Can You Dive With a Thyroid Disorder?
Thyroid problems can gravely affect the metabolism and body function. Therefore, if you want to learn scuba diving but concerned about thyroid conditions, you might want to learn how these problems can influence your planned activities.
The Thyroid Gland
The thyroid is an essential gland that secretes thyroxin, a hormone that helps control the rate of burning carbohydrates or commonly known as metabolic rate. In excess quantities, it causes hyperthyroidism or thyrotoxicosis and too little secretion causes hypothyroidism or myxedema.
• In hyperthyroidism, heart and respiratory rate increases, body weight decreases and too much secretion may lead to cardiac problems like tachycardia, serious dysrhythmias and heart failure. It also includes anxiety or discomfort, muscular weakness and paralysis.
• In hypothyroidism, heart rate and metabolism are slow. It may cause fatigue, slow or absence of reflexes and may also lead to heart failure.
What divers should be concerned about?
A diver needs to be concerned about the body’s ability to function considering the increased work load that hyperthyroidism might pose to the heart. Taking into account the load of diving with huge gear, the heart might not be able to handle it. The fact that a person with hyperthyroidism is susceptible to having attacks of paroxysmal atrial tachycardia or atrial fibrillation, a condition wherein the heart has episodes of rapid beating that can lead to unconsciousness or malfunction of the body. Thinking about these risks, being underwater can be catastrophic.
When is the right time to Dive?
Whether a person already experienced diving before or still planning on doing recreational scuba diving, the appropriate time to dive is when the patient is euthyroid or normal thyroid level on a stable dose of replacement medication. However, patients with ophthalmopathy will need to be disqualified while undergoing treatment and if it is unsuccessful, may need to be disqualified permanently.
What are the requirements for right decision-making?
• Endocrinology consultation
• Laboratory studies
• Ophthalmological consultation, if there are related eye conditions like exophthalmos or the protrusion of the eyes
Three Main Therapies
• Medical treatment with Methimazole or similar drugs. There is a 50% relapse rate, some cases relapsing early.

Entries supplied:
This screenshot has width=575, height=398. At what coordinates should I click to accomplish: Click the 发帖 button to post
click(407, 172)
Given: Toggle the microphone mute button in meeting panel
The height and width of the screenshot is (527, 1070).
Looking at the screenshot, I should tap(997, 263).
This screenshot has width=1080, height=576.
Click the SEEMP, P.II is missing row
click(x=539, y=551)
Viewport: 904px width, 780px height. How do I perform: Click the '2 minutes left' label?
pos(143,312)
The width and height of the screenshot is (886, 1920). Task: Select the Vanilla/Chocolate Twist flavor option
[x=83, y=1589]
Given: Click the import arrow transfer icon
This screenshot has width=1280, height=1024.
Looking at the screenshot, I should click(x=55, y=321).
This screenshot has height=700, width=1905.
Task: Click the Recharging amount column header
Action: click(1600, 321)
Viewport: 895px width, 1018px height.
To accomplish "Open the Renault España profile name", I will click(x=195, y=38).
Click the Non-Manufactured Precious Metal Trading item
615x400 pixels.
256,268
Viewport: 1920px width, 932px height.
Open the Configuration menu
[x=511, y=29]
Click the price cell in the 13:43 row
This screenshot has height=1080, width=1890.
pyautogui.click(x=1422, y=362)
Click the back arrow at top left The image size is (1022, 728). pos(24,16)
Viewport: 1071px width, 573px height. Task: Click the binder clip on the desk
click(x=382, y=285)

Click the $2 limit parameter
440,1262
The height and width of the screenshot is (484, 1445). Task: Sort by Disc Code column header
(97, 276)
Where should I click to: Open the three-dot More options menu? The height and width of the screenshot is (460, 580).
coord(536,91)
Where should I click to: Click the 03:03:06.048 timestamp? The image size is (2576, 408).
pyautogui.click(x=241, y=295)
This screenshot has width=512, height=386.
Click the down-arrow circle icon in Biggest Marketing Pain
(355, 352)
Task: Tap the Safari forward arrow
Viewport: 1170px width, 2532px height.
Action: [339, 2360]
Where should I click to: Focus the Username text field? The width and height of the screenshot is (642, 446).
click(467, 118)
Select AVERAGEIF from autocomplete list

What to produce: Please decide whether each statement agrees with the thyroid passage above, answering yes or no and quoting the words of the passage that settle it. (a) In hypothyroidism, heart rate and metabolism are slow. (b) Medical treatment with Methimazole has a 25% relapse rate. (c) Patients with ophthalmopathy may dive while undergoing treatment.

Result for this task:
(a) Yes: "In hypothyroidism, heart rate and metabolism are slow."
(b) No: "There is a 50% relapse rate"
(c) No: "patients with ophthalmopathy will need to be disqualified while undergoing treatment"